Fina and colleagues at VA MedSAFE, VHA PBM and VA Center for Health Equity Research and Promotion described the process, the dashboard and their results in the Dec. 25, 2022, issue of the American Journal of Health-System Pharmacy.1

“The centralized distribution process facilitated medication delivery to facilities, ensured ample inventory, and promoted medication tracking, which helped to ensure fair and equitable distribution of CEUAMs across VHA,” the authors wrote.

Transparency in Distribution

“The dashboard was a comprehensive location for healthcare providers, local leaders, and national leaders to obtain and view necessary information about CEUAMs,” the authors wrote. “The dashboard provided transparency into the ordering, distribution, and administration processes for the EUA medications.”

Dashboards were refreshed daily and could be viewed in aggregate or at the individual patient level, VAMC level, or Veterans Integrated Services Network level (an area incorporating multiple VAMCs in close proximity in neighboring states), according to the authors.

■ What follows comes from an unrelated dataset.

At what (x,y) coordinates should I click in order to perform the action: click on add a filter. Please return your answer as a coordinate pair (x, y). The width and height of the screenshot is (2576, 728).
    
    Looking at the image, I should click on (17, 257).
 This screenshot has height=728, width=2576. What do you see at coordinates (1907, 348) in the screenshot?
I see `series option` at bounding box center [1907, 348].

The dashboard also could be filtered to view certain products and/or timeframes, and each page provided to offer different medication safety information to the user was improved with a passive surveillance page, which included summarized individual patient characteristics along with safety data reported to the VA ADE Reporting System (ADERS) and FDA MedWatch, allowing for quick identification of the most commonly reported adverse events.

While the development of the dashboard was somewhat resource-intensive for VHA BPM—approximately 80 hours initially and another 10 to 20 hours weekly to maintain and develop further—the time savings from that investment have been dramatic.

“The time savings with the dashboard are estimated to be, at a minimum, 1 to 2 full-time-equivalent employees at approximately 200 facilities, as each site receiving CEUAMs would need to implement a process to order the medications, track distribution and administration, and audit the prescribing and distribution process to ensure compliance with CEUAM requirements. In addition, each facility would need to independently upload the required information on CEUAMs to the Centers for Disease Control and Prevention and Department of Health and Human Services. “At a time when all healthcare resources are stretched, the accumulated time savings are invaluable.”
Although the dashboard was developed specifically for COVID-19 medications and vaccines, Fina said it could be used for other drugs or treatments. In fact, recently, it has been used to manage tracking monkeypox vaccines and therapeutics under similar centralized allocation by the federal government.

And while it was developed specifically for and used exclusively by the VHA “other systems may use it as a model to develop their own, which was our hope in publishing the manuscript,” he said.

 

  1. Shumunov A, Fina P, Martin J, Barrett A, Echevarria K, Cunningham F. Emergency use authorization medication distribution, utilization, and monitoring in a national integrated healthcare system. Am J Health Syst Pharm. 2022 Dec 25:zxac386. doi: 10.1093/ajhp/zxac386. Epub ahead of print. PMID: 36566503.